5. Die Beklagte begründet die Einrede des Rechtsmissbrauches damit, sie habe in zahlreichen Ländern die Marke VALVOLINE geduldet, obschon dort ihr Recht an der Marke HAVOLINE älter sei. Die Klägerin habe daraus Nutzen gezogen und handle gegen Treu und Glauben, sich in der Schweiz auf eine Verwechslungsgefahr zu berufen, die sie in vielen anderen Ländern durch Eintragung und Gebrauch der Marke VALVOLINE widerlegt habe. Ihr Verhalten sei ein "venire contra factum proprium".

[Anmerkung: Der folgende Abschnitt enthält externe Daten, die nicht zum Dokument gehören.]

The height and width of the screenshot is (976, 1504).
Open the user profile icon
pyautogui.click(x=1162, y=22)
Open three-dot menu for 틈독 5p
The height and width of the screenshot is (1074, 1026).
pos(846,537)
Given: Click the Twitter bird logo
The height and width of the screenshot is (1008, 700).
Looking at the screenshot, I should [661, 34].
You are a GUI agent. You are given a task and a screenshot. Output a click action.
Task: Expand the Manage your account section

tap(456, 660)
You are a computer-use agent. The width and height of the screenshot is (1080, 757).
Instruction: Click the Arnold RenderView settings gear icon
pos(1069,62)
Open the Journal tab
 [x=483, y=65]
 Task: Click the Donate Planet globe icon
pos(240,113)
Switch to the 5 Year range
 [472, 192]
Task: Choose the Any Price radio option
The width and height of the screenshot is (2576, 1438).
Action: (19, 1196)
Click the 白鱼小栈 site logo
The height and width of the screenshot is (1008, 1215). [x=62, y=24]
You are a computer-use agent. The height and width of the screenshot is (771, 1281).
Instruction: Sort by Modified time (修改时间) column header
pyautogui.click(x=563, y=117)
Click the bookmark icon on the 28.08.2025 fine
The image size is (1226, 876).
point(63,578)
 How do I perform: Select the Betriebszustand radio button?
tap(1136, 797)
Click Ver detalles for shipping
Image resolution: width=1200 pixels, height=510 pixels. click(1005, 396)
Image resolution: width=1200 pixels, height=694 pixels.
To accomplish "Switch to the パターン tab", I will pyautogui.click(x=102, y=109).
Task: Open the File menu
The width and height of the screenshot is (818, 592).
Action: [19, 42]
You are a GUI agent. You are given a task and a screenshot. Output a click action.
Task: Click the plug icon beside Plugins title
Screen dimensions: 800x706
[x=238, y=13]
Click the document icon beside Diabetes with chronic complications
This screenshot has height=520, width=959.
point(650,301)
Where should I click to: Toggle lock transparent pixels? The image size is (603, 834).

Die Gründe, aus denen die Klägerin in gewissen Ländern trotz der angeblichen Priorität der Marke HAVOLINE die Marke VALVOLINE eintragen liess und die Beklagte sich nicht widersetzte, sind weder dargelegt noch festgestellt. Möglicherweise stellen die Gesetze der betreffenden Länder an die Unterscheidbarkeit der Marken geringere Anforderungen als das schweizerische. Von einem Rechtsmissbrauch der Klägerin kann daher nicht die Rede sein, schon gar nicht von einem offenbaren im Sinne des Art. 2 ZGB. Dass die Schweiz für die Erzeugnisse der Parteien nur ein Teil des Weltmarktes
BGE 96 II 236 S. 243
ist und die Beklagte "die Einheit des Absatzgebietes und des Qualitätszeichens verteidigt", ändert nichts. Das Recht an der Marke ist territorial begrenzt und wechselt von Land zu Land. Was der Markeninhaber unter der einen Rechtsordnung tut oder unterlässt, kann ihm, abweichende Staatsverträge vorbehalten, in den anderen Staaten weder nützen noch schaden.Demnach erkennt das Bundesgericht:
Die Berufung wird abgewiesen und das Urteil des Handelsgerichts des Kantons Bern vom 22. Oktober 1969 bestätigt.